Hello, dear friend, you can consult us at any time if you have any questions, add WeChat: daixieit

CS450:  Introduction to Parallel Programming

Quizz 6

2022

Submission Instructions

Please submit the answers to the questions on BBLearn as a pdf  (no .doc, .docx, .odt, .txt, etc.).  You should turn in a pdf called CS450 quizzX NAME.pdf, where “NAME” is your NAU username and “X”is the assignment number (e.g., CS450 quizz6 ab1234.pdf). Assignments need to be turned in via BBLearn.

 

Question 1: Processes

You write some computation-intensive code, such as an array reduction, which is for the moment only sequential.  But because it takes some time to execute, you decide that it is time to parallelize it.  After carefully considering your options, your choice goes towards processes. You will create n processes, and will thus divide your array into n chunks.  You are lucky, n evenly divides your array!  Each process will then compute the partial reduction on their respective array, and the main process of your application (i.e., the one that created the other processes), will then add all the n partial reductions from the n processes.

After parallelizing and running your code, you do not obtain the expected result.

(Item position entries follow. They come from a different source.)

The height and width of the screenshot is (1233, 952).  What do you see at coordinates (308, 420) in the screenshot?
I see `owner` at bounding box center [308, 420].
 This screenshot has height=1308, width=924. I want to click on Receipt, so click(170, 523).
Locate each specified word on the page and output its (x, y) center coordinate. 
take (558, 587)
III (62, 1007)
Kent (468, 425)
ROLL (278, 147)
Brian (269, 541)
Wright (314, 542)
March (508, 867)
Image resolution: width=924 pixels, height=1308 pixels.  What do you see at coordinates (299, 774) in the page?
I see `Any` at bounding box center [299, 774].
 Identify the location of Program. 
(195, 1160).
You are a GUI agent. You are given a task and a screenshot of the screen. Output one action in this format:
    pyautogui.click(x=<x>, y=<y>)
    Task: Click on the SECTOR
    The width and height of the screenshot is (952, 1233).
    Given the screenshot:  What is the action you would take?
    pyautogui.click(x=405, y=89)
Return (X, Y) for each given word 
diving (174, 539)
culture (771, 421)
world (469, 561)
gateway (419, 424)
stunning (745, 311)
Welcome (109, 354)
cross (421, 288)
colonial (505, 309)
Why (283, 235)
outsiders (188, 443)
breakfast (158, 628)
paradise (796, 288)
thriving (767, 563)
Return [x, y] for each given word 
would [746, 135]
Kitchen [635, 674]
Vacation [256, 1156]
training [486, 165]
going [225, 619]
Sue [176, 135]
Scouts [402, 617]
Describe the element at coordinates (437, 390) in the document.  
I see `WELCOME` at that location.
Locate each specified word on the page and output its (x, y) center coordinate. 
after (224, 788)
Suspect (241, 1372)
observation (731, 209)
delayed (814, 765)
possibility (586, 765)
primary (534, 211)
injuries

And even after countless hours debugging your code, you realize that it is free of race conditions, deadlocks, etc.  The code should work. But it does not, the result is wrong. As if you were not accumulating all the elements of the array. . . Question:   Why do not you get the right result?

 

Question 2: Pthreads Performance

You parallelize a piece of code that you had using Pthreads, and you are very proud of what you wrote, which looks like something like this:

1                 //  Global  variables

2                 float*  result;

3                 float*  arrayA;

4                 float*  arrayB;

5

6                pthread_mutex_t mutex;

7

8                 int main() 9                 {

10                              /*  Declares  and  initializes  the  global  arrays ,  threads , mutexes ,  etc .  */

11                              /*  Basically  everything  you  need  for  your  code  to  work  */

12                              /*  Threads  run  the  doWork()  function  below  */

13                 }

14

15                void  doWork(void*  args) 16                 {

17                              int  tid  =  (int)  args;

18                              int  localSize  =  ARRAY_SIZE  /  NB_THREADS;

19

20                              mutex .lock();

21                              for  (i  =  0;  i  <  localSize;  ++i)


22                              {

23                                           result[tid  *  localSize  +  i]  =  arrayA[tid  *  localSize  +  i]  *  arrayB[tid  * localSize  +  i];

24                              }

25                              mutex .unlock();

26                 }

The code that you wrote basically splits a vector multiplication evenly between all your threads, and you are sure that it is free from any bug/race condition/deadlock/etc.  As a good programmer that cares about the performance of their program, you decide to add some timers to measure how long it takes to execute it.  You are pretty confident that you will reach a high, if not perfect, speedup.  However, it does not seem to be the case. Actually, it is quite far from that. . . The performance are barely better than when it was sequential!

Question:   Why do not you achieve good performance, and what could you change?

 

Question 3: Is it actually good?

You change your code above, and you finally achieve pretty good performance. Or at least, it looks like so. You are not entirely sure. You decide that in addition to the execution time, you should also look at some other metrics.

Your code was taking 33 seconds to execute in sequential. You parallelized it to use 6 threads (which is less than the number of cores your machine has), and it now runs in 9 seconds.

Question:   What is the speedup, and the parallel efficiency, of your code?

Question:   Your machine actually has 8 cores. What execution time could you expect, if you were using 8 threads, instead of 6?